In June 2019 — while Santos was still competing with the Brazil National Team at the World Cup in France — FFC Frankfurt announced they had signed the defender on a one-year deal.
But Santos suffered a serious injury last March while playing for Brazil against France in the first edition of the Tournoi de France for female players when she tore the anterior cruciate ligament in her right knee.
Even though it was a challenge — not only having to deal with the injury, but the world shutting down to deal with the Coronavirus pandemic — Santos was well supported. The physiotherapist of the Brazilian Football Association and the medical department of FFC Frankfurt kept in constant touch with the defender throughout her rehabilitation.
In the final match of preparation for a return to league play after the winter break in January, the South America star made her return to the pitch.

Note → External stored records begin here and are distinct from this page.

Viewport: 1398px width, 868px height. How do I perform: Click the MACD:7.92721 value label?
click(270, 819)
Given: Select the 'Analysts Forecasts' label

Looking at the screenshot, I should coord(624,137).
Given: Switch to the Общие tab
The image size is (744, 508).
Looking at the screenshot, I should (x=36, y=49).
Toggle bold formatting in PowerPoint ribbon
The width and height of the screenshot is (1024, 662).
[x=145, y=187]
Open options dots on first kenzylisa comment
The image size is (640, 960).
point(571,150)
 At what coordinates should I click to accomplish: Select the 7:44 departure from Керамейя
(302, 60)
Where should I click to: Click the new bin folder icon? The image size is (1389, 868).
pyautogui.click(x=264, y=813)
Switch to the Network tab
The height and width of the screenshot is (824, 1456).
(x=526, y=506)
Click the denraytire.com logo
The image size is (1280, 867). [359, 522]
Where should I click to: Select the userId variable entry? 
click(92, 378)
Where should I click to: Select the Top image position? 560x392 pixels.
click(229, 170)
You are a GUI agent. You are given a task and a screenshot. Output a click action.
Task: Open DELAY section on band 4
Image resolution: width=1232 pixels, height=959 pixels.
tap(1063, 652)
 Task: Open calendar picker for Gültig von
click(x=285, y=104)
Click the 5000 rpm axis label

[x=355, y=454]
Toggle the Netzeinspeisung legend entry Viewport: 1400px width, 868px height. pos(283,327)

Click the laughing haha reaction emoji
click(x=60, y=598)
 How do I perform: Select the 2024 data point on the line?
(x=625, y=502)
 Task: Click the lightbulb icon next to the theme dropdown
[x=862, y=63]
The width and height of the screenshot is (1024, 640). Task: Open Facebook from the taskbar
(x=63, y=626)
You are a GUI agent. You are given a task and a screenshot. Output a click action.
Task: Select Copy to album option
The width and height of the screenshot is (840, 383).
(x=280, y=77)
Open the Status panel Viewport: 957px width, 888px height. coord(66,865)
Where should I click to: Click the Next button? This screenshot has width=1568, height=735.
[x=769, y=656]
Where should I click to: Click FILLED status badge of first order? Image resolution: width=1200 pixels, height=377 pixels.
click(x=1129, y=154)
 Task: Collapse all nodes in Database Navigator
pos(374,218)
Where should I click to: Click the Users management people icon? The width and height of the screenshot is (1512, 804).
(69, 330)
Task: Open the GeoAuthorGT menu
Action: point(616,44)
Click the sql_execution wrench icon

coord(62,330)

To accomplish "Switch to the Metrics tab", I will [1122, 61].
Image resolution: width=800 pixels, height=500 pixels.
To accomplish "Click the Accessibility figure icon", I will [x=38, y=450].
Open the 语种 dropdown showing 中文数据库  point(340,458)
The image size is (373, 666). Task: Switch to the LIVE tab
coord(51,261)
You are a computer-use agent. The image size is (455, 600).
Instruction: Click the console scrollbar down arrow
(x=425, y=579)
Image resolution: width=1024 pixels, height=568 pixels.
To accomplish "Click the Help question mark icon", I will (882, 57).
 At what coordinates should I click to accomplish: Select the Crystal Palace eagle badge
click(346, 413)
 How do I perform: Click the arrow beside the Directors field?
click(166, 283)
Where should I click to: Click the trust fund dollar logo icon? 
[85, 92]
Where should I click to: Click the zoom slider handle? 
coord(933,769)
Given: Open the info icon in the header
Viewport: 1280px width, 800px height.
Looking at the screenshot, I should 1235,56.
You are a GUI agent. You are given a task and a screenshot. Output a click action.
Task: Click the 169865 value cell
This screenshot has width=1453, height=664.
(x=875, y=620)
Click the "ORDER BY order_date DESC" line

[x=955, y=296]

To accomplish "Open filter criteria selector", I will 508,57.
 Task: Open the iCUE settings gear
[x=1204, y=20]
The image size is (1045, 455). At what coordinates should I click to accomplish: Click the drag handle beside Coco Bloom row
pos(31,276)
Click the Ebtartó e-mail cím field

Players often say it is like starting afresh after a long injury. In the case of Santos that was indeed true as her playing rights had now been taken over by Eintracht Frankfurt after the merger – and she even scored a rare goal.
There was more good news for Santos later in the year too. A delay to the Olympics and an increased roster for the football teams saw the Brazil ace get to wear the famous yellow shirt once again.
Santos has been used sparingly so far this season by coach Niko Arnautis. The lack of any pre-season due to her involvement in the Olympics and then having to quarantine on her return has meant she has played in only three Frauen-Bundesliga games this term.
Her team-mates are doing her proud, though. Just before the last international break, Eintracht Frankfurt handed leaders Bayern Munich their first loss of the season. Although the Champions did record a 4-2 win in the last 16 of the DFB-Pokal Frauen when the two sides met again last weekend.
Eintracht Frankfurt also has a fighting fit and refreshed Santos — currently the only Brazilian in the German top flight — to come back into the fray full-time which will improve them going forward.
Not all clubs have the resources to scout individual countries in South America. The fact that every year many of the best players from that region all congregate together certainly makes it far easier for more clubs to spot potential recruits.